A parent’s concern over their child’s Internet safety is prevalent, especially in the current phase of technology. Parents fear exposure to online predators, cyberbullies, and mature content, among others.
At times, it might seem too scary for our children to be online – but fear does not help anyone. To help appease that fear, here are a few arguments from the Huffington Post’s Deborah Schoeberlein David and Trend Micro’s Internet Safety for Kids and Families global director and founder Lynette Owens for parents and children to consider:
1. Kids need their parents to be parents
Setting proper limits to electronics and to Internet usage might not be popular with your child, but being a good parent is far more important than being liked.
Living with rules and learning the consequences when they are not followed is important for kids as they grow up. Making and enforcing these rules are not meant to oppress your children, but are learning tools for their benefit.
Parents must also have passwords set-up before any downloads are made on Internet-connected devices that their children use.

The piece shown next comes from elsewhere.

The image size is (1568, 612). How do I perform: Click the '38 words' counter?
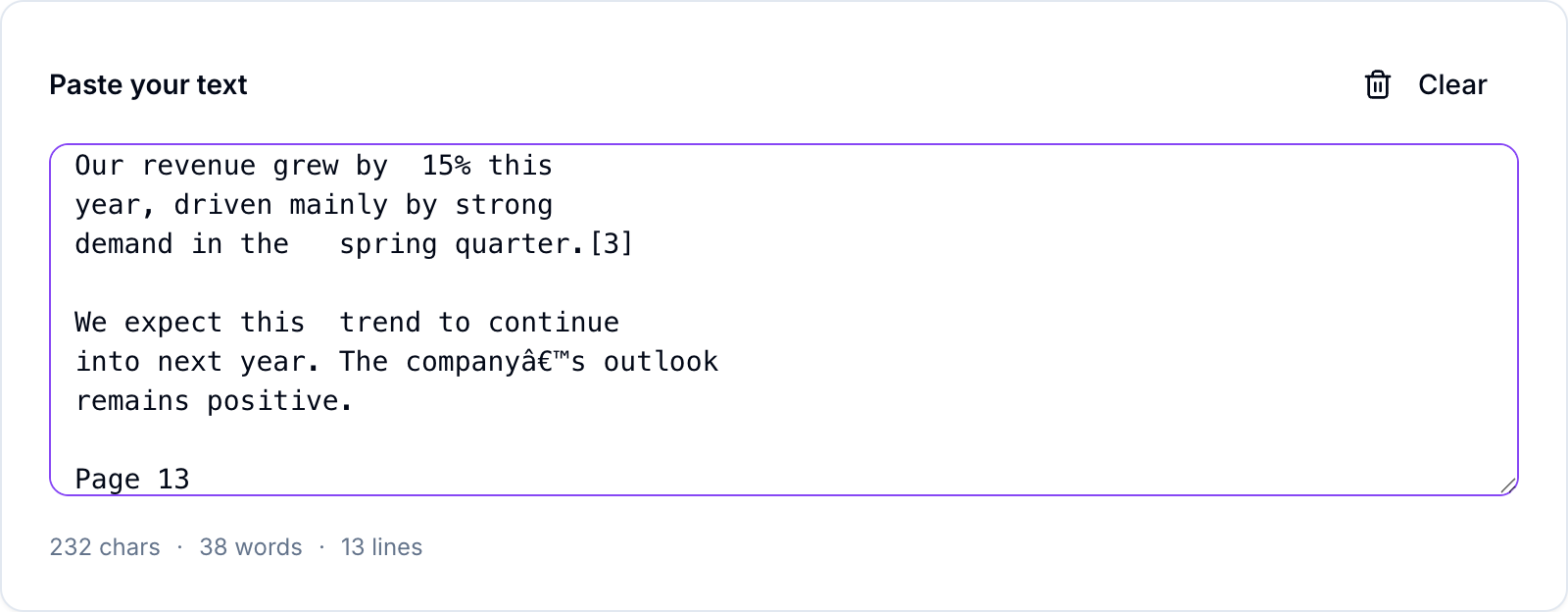(x=251, y=547)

In addition to that, families must only download apps produced by legitimate companies while doing some research beforehand, too.

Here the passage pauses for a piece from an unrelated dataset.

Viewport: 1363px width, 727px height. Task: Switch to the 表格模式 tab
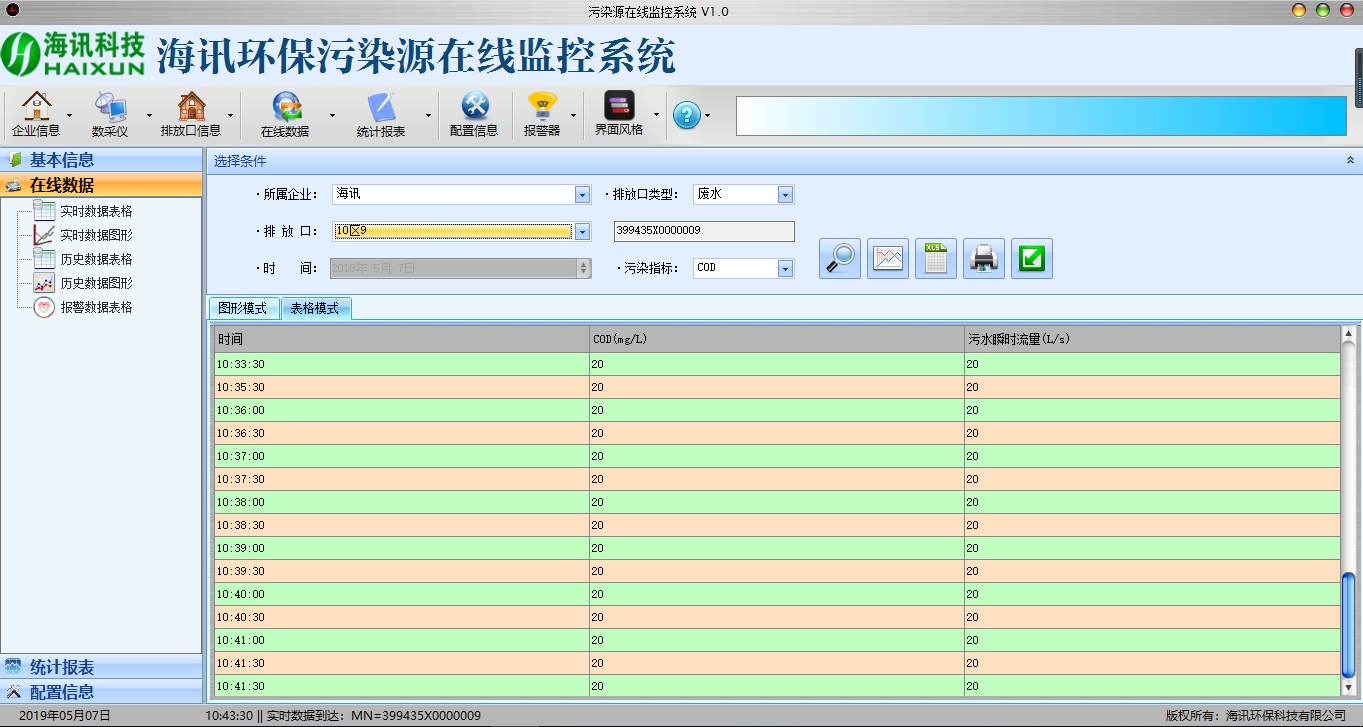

2. Set expectations on Internet and electronic usage
If your children follow the rules, give them the privilege of using their gadgets; and if they break them, they lose those privileges. This is a deal based on cause and effect and not a type of punishment.
Parents should be able teach their children to be wary of suspicious emails, links, and websites they come across. Moreover, kids must be able to know which links or websites are legitimate before even accessing them.
Limiting electronics and Internet usage might not be popular, but being a good parent is more important than being liked.
3. Parents must try to understand from their child’s perspective
Your kid’s brain is different from yours so it is possible that they can’t understand your perspective yet. While you might have explained it thoroughly, they might not yet have the capacity to understand fully why certain websites are not suitable for them even if their friends might have visited them.
4. Use appropriate strategies that establish rules that promote healthy behavior
Letting your child use their devices in the living room or kitchen will allow you to watch over them – but do not hover or shadow their every move. Parking their electronics in the living room at night will limit their online activity and help them sleep.
Become tech-savvy and proactive in their online lives. While parental controls can be good, checking on their devices and accounts from time to time can aid in their cyber behavior. Likewise, installing mobile apps that can scan and safeguard devices can also help. Check some of them out here.
5. Step back and check your own mental and emotional state
Parents should be calm for everyone’s benefit – losing your temper does not help. Set rational limits while also enforcing consequences appropriately and compassionately. This is a learning experience for both parties; so teach yourself to stay calm and remain present and effective.